On Sun, Jun 27, 2010 at 02:56:33PM +0300, Nikos Chantziaras wrote:
> On 06/27/2010 01:47 PM, Enrico Weigelt wrote:
> > * Nikos Chantziaras<[email protected]>  schrieb:
> >
> >> Did it actually occur to anyone that warnings are not errors?  You can
> >> have them for correct code.  A warning means you might want to look at
> >> the code to check whether there's some real error there.  It doesn't
> >> mean the code is broken.
> >
> > In my personal experience, most times a warning comes it, the
> > code *is* broken (but *might* work in most situations).
> 
> That's the key to it: most times.  Granted, without -Wall (or any other 
> options that tweaks the default warning level) we can be very sure that 
> the warning is the result of a mistake by the developer.  But with 
> -Wall, many warnings are totally not interesting ("unused parameter") 
> and some even try to outsmart the programmer even though he/she knows 
> better ("taking address of variable declared register").  In that last 
> example, fixing it would even be wrong when you consider the optimizer 
> and the fuzzy meaning of "register" which the compiler is totally free 
> to ignore.

The compiler is not totally free to ignore the register keyword.
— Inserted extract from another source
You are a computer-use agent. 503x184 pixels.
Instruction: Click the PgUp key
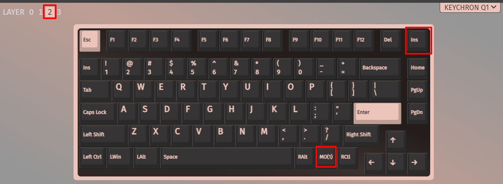[x=417, y=90]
Both
the C and the C++ standards require that the compiler complain when
taking the address of a register variable. Other compilers will issue a
hard error for it. Fixing the code to not declare the variable as
register would be the correct thing to do.

Make sure you *understand* warnings, and then you can decide whether to
fix the code, if there is anything to fix, or to ignore.